EXERCISES:
A - In the blog post on books during tragedy, what was the last scene of the final Hunger Games installment a return to?
B - Return the blog post's text from "I always have" to "of the future.", copied word for word.

I always have difficulty blogging and engaging in social media during a tragedy. My feelings run deep, and I can rarely sum them up in 140 characters without feeling trite. The perpetual heartache from the ISIS attacks in these weeks have hampered my ability to be pithy and clever in a status update. 

Thank God the book is not dead, because through the pages my worry takes on long-form. I read books to escape, and write them unravel complications. The tome becomes a yarn that takes time to unsnarl. Books have taken up a great deal of my cognitive energy during this time of global tragedies, as our country tries to remember who we are, as a nation of immigrants. My attention turns to dystopian novels, as they set up alternative visions of the future.

I watched the final installment of the Hunger Games, the adaptation of Suzanne Collins’s trilogy that uses a modern vision of Rome to explore the many facets of violence, consumerism, entertainment and inequality. Not to be a spoiler, but the last scene was a comfort. It was a return to Eden, the garden where innocence is born. It was a reminder that even if everything that we have built crumbles in a heap of global-warmed, war-torn rubble, the garden persists.

DATA EXTRACT:

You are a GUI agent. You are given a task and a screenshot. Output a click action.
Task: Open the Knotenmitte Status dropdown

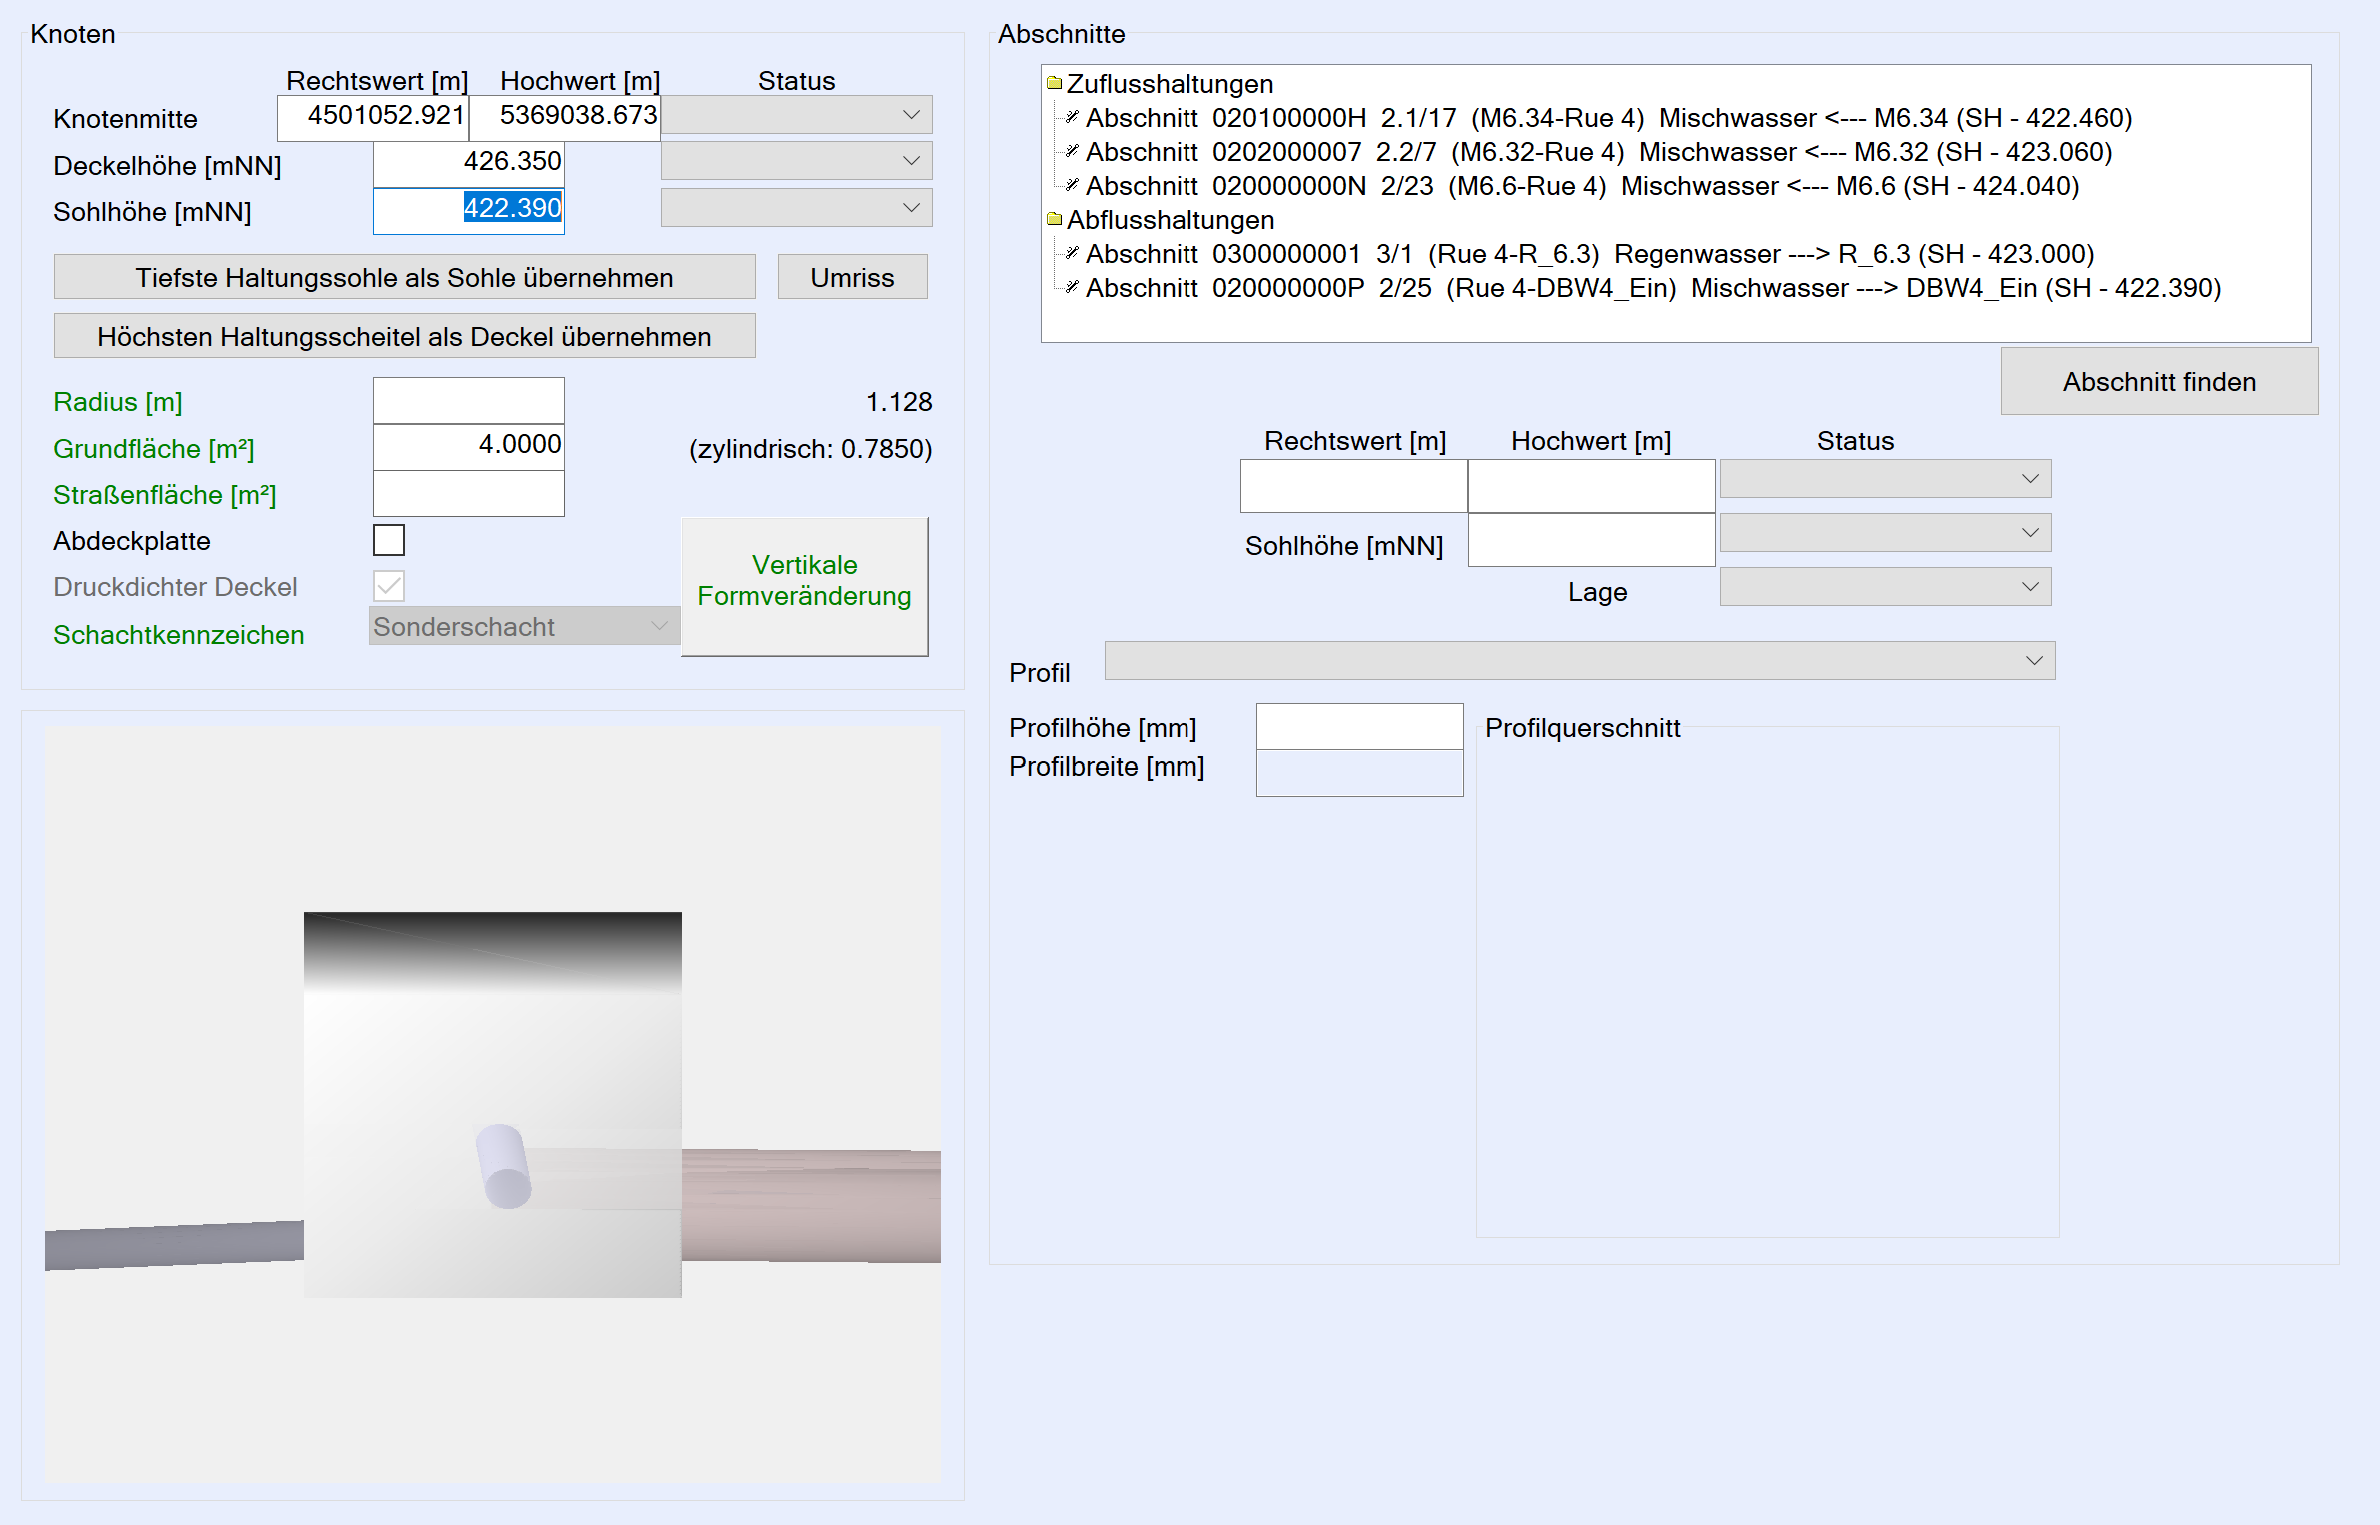tap(796, 115)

ANSWERS TO THE EXERCISE:
A - It was a return to Eden, the garden where innocence is born.

B -
I always have difficulty blogging and engaging in social media during a tragedy. My feelings run deep, and I can rarely sum them up in 140 characters without feeling trite. The perpetual heartache from the ISIS attacks in these weeks have hampered my ability to be pithy and clever in a status update. 

Thank God the book is not dead, because through the pages my worry takes on long-form. I read books to escape, and write them unravel complications. The tome becomes a yarn that takes time to unsnarl. Books have taken up a great deal of my cognitive energy during this time of global tragedies, as our country tries to remember who we are, as a nation of immigrants. My attention turns to dystopian novels, as they set up alternative visions of the future.